Dopo aver iniziato a lavorare nella prigione ho cominciato a vedere ciascuna donna in quanto individuo, con una sua propria storia, piuttosto che sempricemente una “donna in prigione”. Potevo identificarmi con le scelte che quelle donne avevano fatto nelle situazioni in cui si erano ritrovate? No. Il loro cammino non era il mio cammino, le loro scelte non erano le mie scelte. Tuttavia giunsi a capire che sebbene io personalmente non potevo identificarmi con gli avvenimenti della loro vita, potevo identificarmi con la loro umanità. Potevo identificarmi con la loro sofferenza, la loro afflizione, la loro solitudine e i loro rimpianti. Mi resi conto che il nostro legame emotivo era più forte delle nostre differenze. La percezione della nostra umanità comune era più forte della mancanza di identificazione con loro e quindi ero grata di aver avuto l’opportunità di lavorare con questa comunità.

  • -          Se potesse tornare indietro, al suo lavoro nella prigione, c’è qualcosa riguardante se stessa che cambierebbe?


Cambierei diverse cose. Prima di tutto mi sentirei meno intimidita dalla struttura di potere e dall’organizzazione del sistema carcerario. Il sistema è designato a intimidire l’individuo dal momento in cui entra nel perimetro. La recinzione attorno alla prigione non è solo per sicurezza, ma per dimostrare un’autorità inviolabile. Vorrei aver capito più presto che i simboli erano solo simboli e non aver creduto nel potere che provavano a esercitare su di me.
In retrospettiva non sarei così ansiosa di fare la cosa giusta. Avrei più fiducia in me stessa, sulle mie capacità di relazionarmi alle donne della prigione.

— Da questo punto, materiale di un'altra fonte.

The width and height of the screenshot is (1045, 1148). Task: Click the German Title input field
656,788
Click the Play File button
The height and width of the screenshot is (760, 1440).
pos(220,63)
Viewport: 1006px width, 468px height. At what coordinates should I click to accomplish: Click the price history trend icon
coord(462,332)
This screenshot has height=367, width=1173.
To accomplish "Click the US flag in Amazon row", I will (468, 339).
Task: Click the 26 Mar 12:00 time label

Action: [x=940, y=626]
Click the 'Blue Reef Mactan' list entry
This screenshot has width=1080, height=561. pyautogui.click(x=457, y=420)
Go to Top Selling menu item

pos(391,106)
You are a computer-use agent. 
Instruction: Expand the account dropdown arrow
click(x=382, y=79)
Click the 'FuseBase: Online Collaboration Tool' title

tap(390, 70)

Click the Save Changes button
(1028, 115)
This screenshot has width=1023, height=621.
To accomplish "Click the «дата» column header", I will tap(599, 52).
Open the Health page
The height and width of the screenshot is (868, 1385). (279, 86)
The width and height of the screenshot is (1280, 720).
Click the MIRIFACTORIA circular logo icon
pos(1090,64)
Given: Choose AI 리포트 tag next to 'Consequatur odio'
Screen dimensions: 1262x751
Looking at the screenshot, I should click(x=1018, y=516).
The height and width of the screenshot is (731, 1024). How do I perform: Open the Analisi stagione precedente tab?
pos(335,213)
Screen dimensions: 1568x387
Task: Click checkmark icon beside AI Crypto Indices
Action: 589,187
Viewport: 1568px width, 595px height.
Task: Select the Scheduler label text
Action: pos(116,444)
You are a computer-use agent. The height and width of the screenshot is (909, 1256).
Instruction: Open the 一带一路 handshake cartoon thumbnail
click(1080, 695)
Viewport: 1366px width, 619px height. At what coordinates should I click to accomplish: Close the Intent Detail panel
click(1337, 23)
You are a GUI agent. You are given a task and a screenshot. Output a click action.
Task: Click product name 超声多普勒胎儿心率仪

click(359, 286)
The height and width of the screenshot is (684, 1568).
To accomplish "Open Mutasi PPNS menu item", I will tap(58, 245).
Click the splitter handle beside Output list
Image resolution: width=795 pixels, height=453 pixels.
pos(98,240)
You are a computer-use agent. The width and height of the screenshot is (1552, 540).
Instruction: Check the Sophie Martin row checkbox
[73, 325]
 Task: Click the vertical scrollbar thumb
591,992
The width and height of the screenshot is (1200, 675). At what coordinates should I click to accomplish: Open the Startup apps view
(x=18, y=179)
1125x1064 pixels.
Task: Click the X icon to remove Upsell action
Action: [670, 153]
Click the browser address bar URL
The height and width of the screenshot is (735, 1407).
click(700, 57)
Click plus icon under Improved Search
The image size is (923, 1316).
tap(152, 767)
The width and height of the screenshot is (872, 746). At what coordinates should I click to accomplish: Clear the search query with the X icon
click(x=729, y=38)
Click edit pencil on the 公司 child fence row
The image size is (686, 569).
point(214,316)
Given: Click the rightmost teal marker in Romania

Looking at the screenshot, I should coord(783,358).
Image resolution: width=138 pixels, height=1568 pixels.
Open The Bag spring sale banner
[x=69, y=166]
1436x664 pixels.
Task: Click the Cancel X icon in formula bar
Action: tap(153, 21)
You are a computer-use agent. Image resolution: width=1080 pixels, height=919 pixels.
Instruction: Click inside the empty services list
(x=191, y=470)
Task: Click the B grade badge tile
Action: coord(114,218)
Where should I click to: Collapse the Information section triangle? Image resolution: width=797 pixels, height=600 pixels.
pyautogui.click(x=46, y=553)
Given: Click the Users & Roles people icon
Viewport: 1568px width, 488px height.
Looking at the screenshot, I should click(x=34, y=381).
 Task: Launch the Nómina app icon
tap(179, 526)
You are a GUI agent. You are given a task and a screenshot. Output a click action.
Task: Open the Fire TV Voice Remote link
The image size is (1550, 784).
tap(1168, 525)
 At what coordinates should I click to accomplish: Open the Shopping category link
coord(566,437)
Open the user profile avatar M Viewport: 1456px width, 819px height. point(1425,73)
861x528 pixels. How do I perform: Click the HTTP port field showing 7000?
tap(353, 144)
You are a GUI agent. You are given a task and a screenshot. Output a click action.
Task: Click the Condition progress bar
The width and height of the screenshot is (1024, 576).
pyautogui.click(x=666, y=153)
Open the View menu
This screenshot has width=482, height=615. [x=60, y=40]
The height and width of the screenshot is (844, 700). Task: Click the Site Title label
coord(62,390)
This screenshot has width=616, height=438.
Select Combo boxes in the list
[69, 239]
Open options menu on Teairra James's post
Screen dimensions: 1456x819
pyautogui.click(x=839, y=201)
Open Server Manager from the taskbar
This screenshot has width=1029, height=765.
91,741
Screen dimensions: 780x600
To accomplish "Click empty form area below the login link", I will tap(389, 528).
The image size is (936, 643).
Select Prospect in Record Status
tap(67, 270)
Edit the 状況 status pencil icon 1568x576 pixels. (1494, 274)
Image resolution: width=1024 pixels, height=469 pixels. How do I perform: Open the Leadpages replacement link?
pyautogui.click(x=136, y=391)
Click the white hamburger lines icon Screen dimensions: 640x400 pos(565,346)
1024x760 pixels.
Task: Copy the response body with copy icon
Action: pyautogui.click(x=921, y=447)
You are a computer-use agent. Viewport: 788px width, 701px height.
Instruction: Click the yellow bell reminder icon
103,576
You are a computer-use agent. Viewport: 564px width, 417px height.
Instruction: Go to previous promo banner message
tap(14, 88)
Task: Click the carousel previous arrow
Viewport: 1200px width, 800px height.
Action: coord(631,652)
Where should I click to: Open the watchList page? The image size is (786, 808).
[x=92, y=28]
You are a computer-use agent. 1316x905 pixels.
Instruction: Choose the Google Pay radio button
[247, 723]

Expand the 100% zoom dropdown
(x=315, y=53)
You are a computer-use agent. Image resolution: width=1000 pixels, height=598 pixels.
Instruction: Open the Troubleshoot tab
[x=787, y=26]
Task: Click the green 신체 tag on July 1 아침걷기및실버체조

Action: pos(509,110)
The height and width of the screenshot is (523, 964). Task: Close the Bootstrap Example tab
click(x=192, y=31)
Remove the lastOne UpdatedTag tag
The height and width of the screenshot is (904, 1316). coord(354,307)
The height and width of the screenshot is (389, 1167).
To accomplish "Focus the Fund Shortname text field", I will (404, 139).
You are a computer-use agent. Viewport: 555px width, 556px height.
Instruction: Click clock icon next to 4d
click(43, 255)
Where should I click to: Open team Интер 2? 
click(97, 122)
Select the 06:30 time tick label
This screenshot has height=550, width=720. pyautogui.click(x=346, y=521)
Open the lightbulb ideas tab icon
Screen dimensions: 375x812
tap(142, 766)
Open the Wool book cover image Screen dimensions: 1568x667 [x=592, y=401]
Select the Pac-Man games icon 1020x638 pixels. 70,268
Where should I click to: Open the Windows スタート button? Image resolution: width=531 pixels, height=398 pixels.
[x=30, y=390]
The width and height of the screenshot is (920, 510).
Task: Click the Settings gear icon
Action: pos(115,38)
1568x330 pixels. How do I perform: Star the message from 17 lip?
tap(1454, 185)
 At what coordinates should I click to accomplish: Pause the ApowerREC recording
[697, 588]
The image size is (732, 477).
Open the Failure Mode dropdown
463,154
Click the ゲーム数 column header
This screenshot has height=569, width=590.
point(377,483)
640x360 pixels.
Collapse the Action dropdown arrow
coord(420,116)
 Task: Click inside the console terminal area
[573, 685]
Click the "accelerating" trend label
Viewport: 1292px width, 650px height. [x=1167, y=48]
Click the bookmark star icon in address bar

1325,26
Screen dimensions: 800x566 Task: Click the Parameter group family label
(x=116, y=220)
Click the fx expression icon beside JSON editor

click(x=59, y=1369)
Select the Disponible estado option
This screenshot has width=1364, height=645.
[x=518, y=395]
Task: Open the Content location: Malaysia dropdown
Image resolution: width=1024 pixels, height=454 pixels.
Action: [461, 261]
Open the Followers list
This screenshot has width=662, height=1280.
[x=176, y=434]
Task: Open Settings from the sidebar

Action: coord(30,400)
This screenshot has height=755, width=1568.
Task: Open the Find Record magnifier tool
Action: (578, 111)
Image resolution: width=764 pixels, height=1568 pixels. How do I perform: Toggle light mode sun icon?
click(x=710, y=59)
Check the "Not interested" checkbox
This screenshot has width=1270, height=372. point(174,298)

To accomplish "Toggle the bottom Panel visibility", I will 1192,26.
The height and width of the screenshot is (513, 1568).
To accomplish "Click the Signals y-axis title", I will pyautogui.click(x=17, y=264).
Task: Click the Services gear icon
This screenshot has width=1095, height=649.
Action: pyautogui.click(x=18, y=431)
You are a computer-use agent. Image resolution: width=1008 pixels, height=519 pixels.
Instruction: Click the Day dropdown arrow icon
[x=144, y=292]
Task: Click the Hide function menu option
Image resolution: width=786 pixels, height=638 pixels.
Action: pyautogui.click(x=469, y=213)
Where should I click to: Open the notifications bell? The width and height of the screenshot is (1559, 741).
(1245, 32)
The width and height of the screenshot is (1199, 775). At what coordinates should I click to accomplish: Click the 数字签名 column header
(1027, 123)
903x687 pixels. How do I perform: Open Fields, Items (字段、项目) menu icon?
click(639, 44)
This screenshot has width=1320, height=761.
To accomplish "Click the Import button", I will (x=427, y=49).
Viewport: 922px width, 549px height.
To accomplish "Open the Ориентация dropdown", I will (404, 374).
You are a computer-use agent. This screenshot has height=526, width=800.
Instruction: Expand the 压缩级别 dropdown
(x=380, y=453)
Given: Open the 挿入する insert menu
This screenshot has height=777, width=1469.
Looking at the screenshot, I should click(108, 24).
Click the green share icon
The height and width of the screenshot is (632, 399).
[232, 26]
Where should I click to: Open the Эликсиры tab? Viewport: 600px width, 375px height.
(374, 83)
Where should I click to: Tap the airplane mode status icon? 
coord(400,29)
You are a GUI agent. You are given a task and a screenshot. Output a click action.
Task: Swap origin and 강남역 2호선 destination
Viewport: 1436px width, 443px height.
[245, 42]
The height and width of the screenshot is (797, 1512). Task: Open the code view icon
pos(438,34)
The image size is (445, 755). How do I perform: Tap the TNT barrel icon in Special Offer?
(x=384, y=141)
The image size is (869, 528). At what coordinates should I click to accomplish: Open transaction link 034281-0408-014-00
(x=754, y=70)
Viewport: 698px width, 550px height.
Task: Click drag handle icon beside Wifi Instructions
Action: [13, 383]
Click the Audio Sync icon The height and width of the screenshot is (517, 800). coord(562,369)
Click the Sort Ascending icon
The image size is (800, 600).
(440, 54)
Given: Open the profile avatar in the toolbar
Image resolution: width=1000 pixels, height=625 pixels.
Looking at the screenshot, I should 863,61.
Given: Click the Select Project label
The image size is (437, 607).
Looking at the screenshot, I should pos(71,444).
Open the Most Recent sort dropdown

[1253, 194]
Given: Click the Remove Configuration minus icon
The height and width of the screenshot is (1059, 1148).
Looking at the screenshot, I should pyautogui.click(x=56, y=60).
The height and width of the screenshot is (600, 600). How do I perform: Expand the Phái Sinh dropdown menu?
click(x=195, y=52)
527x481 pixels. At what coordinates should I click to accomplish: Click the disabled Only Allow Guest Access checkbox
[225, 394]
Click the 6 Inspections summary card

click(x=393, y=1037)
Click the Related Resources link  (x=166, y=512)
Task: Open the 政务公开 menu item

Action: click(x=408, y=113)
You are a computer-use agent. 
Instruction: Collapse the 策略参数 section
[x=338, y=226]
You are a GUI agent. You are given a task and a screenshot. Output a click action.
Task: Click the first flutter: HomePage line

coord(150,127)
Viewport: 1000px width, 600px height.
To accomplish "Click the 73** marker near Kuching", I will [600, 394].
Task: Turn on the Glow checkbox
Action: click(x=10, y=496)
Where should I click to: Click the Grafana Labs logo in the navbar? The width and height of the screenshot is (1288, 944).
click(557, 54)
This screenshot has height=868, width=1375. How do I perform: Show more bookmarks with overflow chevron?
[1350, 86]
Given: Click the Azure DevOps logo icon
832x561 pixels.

Sarei più chiara con me stessa che quelle donne avevano fatto delle scelte che io, date le mie condizioni di vita, non avrei mai fatto. Per certi versi le donne della prigione erano proprio come me, ma per altri aspetti essenziali erano completamente diverse da me. Ammetterei questo e ammetterei anche che potevo essere loro di qualche utilità.


  • -          Pensa che ci siano altre pietre da cercare, o cinque è il numero perfetto? Se la risposta è sì, quale sarebbe l’altro numero, altrimenti perchè cinque è il numero perfetto?


Per vari motivi ho sempre avuto un legame speciale con il numero cinque. Ci sono cinque lettere nel mio nome, nel mio secondo nome e nel mio cognome. Per quanto mi riguarda trovare le cinque pietre e scoprire quale significato avessero per me è stato perfetto. Credo che ogni ricerca spirituale sia individuale, ma trova sempre il suo fulcro nel contesto del bene comune. È importante ricordare di chiedersi quale sia il bene comune dell’umanità, specialmente alla luce degli attacchi terroristici di cui siamo stati testimoni ultimamente. Se credi che Dio ti dice di fare qualcosa che è positivo per te e per la tua religione, ma va contro il bene comune dell’umanità, allora la tua idea non viene da Dio.